WHO observes new Omicron variants BA.4 and BA.5
In light of new coronavirus subvariants, the World Health Organization (WHO) is concerned that countries are testing less. "We need to track this virus closely in every single country," WHO Emergency Director Mike Ryan said Wednesday in Geneva. The virus is constantly changing, he said, and new developments must be detected as early as possible. "We cannot afford to lose sight of the virus." It would be very short-sighted to think that the risk of infection has decreased because of fewer reported infections, he said.
WHO still lists Delta and Omicron as "variants of concern." For Omicron, this includes several lineages, including the recently emerged BA.4 and BA.5, which have been detected in South Africa and in some European countries, said WHO Covid 19 expert Maria van Kerkhove. Some of the two had different characteristics from other omicron variants.

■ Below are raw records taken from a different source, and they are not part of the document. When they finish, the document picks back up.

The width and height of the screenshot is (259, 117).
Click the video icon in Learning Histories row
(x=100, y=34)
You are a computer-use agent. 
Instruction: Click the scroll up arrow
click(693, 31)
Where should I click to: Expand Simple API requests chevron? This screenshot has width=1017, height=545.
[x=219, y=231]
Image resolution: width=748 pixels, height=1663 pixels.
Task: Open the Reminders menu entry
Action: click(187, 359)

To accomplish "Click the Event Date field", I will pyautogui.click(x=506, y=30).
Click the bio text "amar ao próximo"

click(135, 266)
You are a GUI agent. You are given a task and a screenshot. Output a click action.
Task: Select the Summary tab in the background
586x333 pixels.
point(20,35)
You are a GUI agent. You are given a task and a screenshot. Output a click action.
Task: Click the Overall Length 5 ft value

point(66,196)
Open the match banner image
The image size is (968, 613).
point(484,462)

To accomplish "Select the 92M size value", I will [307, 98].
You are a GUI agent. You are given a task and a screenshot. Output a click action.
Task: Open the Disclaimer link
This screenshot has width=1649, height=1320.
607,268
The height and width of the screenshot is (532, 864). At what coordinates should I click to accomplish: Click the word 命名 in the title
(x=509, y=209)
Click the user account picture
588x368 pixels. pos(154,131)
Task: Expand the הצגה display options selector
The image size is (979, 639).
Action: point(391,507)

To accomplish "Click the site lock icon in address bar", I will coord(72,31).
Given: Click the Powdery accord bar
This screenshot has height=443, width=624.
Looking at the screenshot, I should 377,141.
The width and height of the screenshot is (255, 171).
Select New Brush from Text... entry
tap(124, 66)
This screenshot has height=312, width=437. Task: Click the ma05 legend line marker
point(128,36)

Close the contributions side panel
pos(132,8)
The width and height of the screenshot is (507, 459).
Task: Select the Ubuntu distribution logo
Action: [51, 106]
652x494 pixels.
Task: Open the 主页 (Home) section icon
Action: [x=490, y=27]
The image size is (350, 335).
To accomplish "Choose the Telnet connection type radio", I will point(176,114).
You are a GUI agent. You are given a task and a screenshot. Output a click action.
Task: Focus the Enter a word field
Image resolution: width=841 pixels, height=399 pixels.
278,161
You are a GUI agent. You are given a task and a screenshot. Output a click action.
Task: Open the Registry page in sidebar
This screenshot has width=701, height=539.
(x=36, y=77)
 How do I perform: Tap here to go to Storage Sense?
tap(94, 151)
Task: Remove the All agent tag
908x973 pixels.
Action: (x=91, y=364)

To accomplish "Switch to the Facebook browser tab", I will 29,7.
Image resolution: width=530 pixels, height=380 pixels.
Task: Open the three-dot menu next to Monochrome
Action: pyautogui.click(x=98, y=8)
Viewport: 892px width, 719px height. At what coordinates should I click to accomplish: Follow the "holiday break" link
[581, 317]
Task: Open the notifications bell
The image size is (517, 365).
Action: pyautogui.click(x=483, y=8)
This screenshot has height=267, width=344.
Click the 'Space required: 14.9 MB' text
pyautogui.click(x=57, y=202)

Specialists are investigating whether BA.4 and BA.5 spread faster than other virus lines, whether they differ from others in terms of disease progression, and how vaccines work against them. So far, there is no evidence that people infected with BA.4 or BA.5 have a more severe course of the disease, van Kerkhove said. But according to her, only fewer than 200 sequencing reads of these subvariants have been uploaded to the WHO database. Van Kerkhove called on countries to continue to closely monitor the development of variants.
The number of deaths reported per week is falling worldwide, according to WHO chief Tedros Adhanom Ghebreyesus. On April 10, 22,000 deaths were reported in seven days, the fewest since the early weeks of the 2020 pandemic.